TASK STATEMENT ▸ Word for word, give again the line holding "Where should I click to: Choose" and each line after it to the end of the listing below.

+---+

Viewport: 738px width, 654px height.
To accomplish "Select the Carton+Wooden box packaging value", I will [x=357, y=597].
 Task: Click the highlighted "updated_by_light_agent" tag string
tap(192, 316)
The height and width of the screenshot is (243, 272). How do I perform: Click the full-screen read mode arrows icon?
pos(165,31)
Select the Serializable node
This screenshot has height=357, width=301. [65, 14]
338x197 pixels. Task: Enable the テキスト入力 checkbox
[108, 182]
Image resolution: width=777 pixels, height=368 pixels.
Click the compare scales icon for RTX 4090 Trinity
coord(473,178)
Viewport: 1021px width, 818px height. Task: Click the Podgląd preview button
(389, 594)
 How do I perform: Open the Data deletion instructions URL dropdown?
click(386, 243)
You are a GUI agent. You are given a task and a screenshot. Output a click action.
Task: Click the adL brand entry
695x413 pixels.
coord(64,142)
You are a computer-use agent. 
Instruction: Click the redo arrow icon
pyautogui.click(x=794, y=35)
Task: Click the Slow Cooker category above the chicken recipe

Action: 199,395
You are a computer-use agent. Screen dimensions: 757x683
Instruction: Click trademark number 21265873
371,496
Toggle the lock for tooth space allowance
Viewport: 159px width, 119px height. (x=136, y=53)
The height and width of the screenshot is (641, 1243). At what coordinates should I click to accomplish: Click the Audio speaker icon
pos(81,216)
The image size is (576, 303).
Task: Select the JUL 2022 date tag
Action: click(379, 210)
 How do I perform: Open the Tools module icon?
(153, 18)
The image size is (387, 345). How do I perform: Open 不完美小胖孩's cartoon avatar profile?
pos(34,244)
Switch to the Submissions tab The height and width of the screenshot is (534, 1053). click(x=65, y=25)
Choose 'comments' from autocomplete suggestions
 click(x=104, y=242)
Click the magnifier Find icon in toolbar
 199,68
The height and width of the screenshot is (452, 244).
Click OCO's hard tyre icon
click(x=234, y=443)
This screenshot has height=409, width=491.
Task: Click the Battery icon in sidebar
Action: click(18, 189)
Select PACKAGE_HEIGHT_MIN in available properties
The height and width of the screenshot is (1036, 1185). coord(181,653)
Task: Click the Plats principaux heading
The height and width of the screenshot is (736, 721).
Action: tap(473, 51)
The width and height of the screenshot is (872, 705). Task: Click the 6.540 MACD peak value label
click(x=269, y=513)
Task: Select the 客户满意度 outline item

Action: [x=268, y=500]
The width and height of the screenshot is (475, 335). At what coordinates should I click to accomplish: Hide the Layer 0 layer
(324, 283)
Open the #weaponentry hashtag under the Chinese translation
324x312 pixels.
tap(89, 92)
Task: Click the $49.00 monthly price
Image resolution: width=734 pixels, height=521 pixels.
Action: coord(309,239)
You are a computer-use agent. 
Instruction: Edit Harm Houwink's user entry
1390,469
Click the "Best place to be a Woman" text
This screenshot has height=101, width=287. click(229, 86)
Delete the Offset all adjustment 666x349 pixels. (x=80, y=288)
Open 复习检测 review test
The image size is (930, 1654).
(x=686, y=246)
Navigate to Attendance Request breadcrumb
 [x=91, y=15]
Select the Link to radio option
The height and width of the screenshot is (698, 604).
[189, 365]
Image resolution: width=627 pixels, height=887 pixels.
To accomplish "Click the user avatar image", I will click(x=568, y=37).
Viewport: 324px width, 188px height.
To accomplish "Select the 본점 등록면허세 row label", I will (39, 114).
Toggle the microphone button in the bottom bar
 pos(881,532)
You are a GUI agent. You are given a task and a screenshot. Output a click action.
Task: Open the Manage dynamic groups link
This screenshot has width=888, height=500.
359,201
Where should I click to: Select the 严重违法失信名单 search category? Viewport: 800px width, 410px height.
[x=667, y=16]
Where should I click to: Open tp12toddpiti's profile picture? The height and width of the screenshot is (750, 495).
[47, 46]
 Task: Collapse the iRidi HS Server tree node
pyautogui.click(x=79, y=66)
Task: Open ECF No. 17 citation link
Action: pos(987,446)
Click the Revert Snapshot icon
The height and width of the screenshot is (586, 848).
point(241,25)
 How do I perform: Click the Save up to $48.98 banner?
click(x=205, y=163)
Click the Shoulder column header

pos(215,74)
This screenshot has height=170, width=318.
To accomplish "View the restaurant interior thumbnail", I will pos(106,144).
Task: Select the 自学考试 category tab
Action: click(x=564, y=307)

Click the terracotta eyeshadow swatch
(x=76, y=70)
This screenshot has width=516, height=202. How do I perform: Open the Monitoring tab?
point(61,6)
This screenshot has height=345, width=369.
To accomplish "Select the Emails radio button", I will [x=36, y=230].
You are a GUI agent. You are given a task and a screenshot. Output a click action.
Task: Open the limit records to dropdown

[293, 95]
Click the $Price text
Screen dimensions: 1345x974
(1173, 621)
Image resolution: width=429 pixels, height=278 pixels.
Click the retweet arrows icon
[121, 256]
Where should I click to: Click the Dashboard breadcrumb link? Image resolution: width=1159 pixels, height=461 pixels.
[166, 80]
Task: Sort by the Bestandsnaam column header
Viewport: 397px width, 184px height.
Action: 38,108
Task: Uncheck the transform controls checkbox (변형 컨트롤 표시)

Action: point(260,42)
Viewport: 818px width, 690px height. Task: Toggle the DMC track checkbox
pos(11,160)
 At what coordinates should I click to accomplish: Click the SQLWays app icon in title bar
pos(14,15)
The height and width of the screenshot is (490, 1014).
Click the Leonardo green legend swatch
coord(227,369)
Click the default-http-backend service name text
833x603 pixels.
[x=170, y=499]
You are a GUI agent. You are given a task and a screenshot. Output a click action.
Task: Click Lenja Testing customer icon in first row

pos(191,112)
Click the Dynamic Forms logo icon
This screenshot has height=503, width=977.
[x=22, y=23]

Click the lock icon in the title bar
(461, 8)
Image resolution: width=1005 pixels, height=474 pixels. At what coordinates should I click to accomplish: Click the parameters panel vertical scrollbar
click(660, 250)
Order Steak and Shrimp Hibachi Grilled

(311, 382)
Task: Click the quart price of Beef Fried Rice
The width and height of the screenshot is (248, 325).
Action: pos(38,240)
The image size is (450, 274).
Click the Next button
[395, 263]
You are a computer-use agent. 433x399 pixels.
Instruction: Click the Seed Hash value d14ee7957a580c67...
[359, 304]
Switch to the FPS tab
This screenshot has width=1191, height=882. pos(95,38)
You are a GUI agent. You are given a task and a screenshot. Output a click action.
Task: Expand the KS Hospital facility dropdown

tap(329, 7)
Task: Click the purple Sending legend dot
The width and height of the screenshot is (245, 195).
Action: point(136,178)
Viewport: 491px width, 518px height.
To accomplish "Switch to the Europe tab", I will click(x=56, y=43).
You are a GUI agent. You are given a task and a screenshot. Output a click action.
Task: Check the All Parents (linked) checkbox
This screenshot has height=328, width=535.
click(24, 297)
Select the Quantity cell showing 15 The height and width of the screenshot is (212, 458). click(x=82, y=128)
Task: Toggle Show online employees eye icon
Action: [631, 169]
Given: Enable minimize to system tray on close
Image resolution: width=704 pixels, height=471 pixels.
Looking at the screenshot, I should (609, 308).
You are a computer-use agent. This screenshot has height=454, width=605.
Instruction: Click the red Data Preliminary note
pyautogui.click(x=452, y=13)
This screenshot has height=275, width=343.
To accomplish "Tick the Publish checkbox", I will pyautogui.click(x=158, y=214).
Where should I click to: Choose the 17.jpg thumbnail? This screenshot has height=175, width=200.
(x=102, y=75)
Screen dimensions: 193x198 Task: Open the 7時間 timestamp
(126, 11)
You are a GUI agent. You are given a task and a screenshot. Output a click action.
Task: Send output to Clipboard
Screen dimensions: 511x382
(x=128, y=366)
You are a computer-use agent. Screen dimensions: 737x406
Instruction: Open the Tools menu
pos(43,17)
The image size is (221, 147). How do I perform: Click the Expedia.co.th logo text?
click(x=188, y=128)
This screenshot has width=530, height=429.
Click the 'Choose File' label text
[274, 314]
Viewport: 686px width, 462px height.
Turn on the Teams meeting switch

+---+

FINISHED EXERCISE ▸
Where should I click to: Choose the 17.jpg thumbnail? This screenshot has height=175, width=200.
(x=102, y=75)
Screen dimensions: 193x198 Task: Open the 7時間 timestamp
(126, 11)
You are a GUI agent. You are given a task and a screenshot. Output a click action.
Task: Send output to Clipboard
Screen dimensions: 511x382
(x=128, y=366)
You are a computer-use agent. Screen dimensions: 737x406
Instruction: Open the Tools menu
pos(43,17)
The image size is (221, 147). How do I perform: Click the Expedia.co.th logo text?
click(x=188, y=128)
This screenshot has width=530, height=429.
Click the 'Choose File' label text
[274, 314]
Viewport: 686px width, 462px height.
Turn on the Teams meeting switch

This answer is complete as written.